Methods:HSC-T6 was cultured in vitro, induced by TGFβ1 for 24 h, and then treated with TFL at 125, 250 and 500 μg/ml for 48 h. The effect of TFL on NF-κB nuclear translocation in HSC-T6 was observed by confocal laser microscopy. The effects of TFL on the expression of TLR4, p-IκB ɑ, p-NF-κB p65, NF-κB and Collagen I protein were detected by western blot. The expressions of TLR4 and p-NF-κB p65 were detected by immunofluorescence. Data were presented as mean±SEM. Homogeneity test of variance was performed and then followed by one-way analysis of variance (ANOVA). The multiple comparisons between groups were performed by LSD test.
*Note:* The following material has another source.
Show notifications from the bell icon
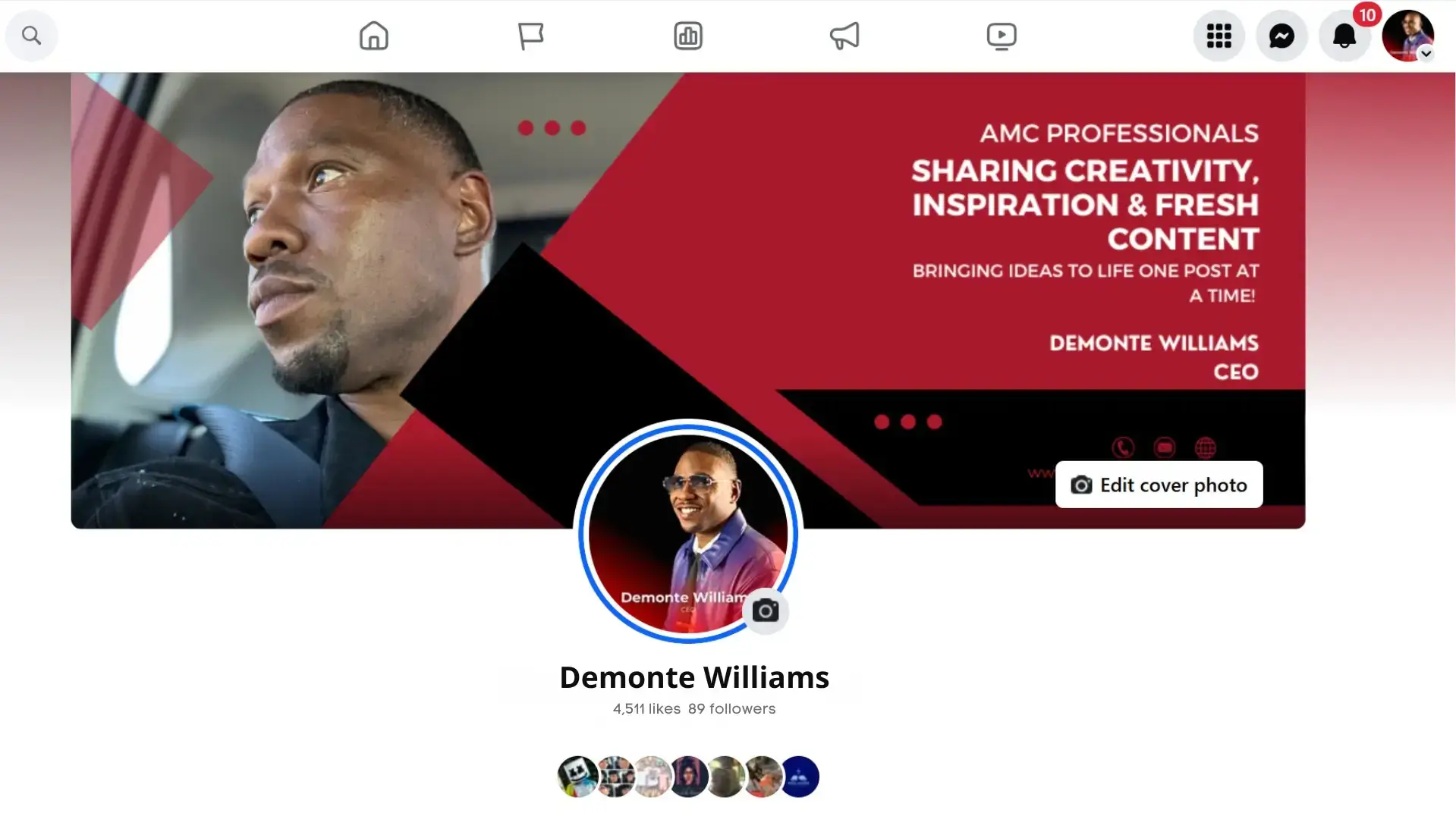pyautogui.click(x=1344, y=36)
P < 0.05 was considered statistically significant.
Results:Confocal laser scanning microscopy showed TFL inhibited the nuclear translocation of NF-κB in activated HSC-T6 in a concentration-dependent manner and TFL down regulated the protein expression levels of TLR4, p-IκB ɑ, p-NF-κB p65, NF-κB and collagen I protein in HSC-T6 in a concentration-dependent manner.
Conclusion:The mechanism of TFL against hepatic fibrosis may be related to the inhibition of nuclear translocation of NF-κb in the activated HSC-T6 and the expression of TLR4, P-iκbɑ, P-nf-κb p65, NF-κb and collagen I protein in HSC-T6.